The report of the V2 rocket attack above mentions railway tunnels.
The market’s most revolutionary feature took advantage of London’s growing railway network. Smithfield was connected to the north, south, east and west. Metropolitan Railway freight trains passed right underneath the market. So Jones designed a massive basement of brick arches and iron girders to receive them. From there, the meat was lifted to the surface by hydraulic lift, or taken up the spiral ramp in the nearby rotunda.
A sketch from the Illustrated London News 1870 showing the arrival of an early meat train …
Anyone standing in the market basement now can watch the trains whizz past …
Smithfield was almost a city within a city – and one with its own hours.
To give customers time to buy and prepare their meat for sale the same day, the market opened at night and workers finished their shifts in the early morning. Many headed to ‘early houses’ – pubs within the market or nearby which opened early for workers.
The market was mostly filled with men. Their work might have seemed grisly to outsiders but it was a tight-knit community, full of tradition, with generations of the same families working in the same place. Until 1996, the market was heavily unionised and there were strict job divisions.
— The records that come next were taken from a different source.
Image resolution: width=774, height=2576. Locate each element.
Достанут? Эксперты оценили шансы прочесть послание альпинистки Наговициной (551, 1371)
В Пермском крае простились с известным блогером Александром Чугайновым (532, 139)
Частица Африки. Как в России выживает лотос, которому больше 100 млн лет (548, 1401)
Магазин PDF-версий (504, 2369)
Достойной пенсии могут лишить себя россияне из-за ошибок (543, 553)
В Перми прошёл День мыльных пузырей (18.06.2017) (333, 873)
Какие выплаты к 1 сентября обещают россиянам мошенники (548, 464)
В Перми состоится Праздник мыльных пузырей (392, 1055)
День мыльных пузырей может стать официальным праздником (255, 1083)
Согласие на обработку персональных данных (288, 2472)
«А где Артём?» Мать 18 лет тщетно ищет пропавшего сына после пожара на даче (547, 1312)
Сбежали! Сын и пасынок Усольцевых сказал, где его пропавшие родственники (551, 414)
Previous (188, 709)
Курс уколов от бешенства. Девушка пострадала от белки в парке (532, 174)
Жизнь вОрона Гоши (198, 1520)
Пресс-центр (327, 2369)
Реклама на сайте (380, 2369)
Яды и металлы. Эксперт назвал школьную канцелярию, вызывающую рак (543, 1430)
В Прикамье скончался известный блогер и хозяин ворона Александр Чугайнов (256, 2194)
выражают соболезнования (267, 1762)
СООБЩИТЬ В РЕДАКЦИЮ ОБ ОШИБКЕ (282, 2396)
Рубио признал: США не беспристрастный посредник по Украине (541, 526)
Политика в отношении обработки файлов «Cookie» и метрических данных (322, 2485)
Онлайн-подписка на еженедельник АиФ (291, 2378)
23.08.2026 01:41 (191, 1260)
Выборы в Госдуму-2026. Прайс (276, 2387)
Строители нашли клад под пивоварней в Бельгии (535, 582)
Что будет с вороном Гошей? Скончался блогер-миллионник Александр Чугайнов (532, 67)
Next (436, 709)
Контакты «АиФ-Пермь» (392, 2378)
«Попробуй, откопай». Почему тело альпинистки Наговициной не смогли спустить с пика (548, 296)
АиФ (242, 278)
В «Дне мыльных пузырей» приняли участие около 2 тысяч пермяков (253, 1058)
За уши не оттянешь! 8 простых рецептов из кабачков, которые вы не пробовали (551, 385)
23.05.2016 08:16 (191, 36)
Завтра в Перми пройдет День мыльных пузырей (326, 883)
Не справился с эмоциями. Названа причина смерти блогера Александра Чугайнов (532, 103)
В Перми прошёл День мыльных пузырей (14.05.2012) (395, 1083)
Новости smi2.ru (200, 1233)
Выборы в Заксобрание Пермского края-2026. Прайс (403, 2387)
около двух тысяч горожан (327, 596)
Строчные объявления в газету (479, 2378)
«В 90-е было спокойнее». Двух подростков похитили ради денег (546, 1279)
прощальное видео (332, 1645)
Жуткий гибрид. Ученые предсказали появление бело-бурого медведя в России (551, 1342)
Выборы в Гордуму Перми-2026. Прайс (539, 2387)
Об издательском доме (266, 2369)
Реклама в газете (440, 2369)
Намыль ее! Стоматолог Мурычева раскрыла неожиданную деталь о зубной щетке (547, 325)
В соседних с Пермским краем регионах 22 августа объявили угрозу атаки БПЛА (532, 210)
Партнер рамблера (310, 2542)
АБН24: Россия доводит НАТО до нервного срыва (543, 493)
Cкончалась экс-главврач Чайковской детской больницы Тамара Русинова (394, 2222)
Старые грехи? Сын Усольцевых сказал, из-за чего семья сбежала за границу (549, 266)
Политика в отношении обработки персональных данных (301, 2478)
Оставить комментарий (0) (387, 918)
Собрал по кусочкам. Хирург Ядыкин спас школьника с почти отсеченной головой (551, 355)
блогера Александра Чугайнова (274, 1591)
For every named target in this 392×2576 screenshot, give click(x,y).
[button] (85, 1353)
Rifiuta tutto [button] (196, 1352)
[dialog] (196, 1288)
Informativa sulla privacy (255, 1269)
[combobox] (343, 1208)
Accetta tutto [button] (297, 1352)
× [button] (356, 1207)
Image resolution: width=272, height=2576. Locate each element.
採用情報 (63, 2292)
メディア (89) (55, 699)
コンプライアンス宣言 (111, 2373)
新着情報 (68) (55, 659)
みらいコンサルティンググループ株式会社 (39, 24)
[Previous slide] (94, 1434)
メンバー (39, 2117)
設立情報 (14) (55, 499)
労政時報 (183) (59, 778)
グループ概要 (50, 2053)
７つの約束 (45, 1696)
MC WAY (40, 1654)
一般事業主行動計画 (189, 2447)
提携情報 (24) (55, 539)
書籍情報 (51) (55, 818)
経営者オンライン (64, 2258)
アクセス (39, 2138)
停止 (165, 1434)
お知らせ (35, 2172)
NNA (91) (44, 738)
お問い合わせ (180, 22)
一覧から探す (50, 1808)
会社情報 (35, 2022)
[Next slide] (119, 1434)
You might be a puller-back, a pitcher, a shunter, shopman or bummaree.
By the 1880s, Smithfield was receiving enormous quantities of frozen meat from Argentina, New Zealand and Australia. It was a symbol of Britain’s global influence, with London at the centre. But from 1945, Smithfield gradually became less busy as meat stopped arriving through London’s docks. Britain’s trading relationships changed and supermarkets began placing orders directly with suppliers, cutting out Smithfield’s traders.
Other London Markets, like Billingsgate, Spitalfields and Covent Garden, moved out of central London. Follow this link for some fascinating photographs. Smithfield stayed, but reduced in size.
Here are some images I took last Monday.
The arrival of the Elizabeth Line has revitalised the area with new shops and restaurants popping up all the time …
The entrance to Grand Avenue …
Which remains truly grand …
Apparently, these are the most frequently photographed telephone boxes in London …
But something is clearly going on at the west end of the market …
This is the site chosen for the relocated London Museum.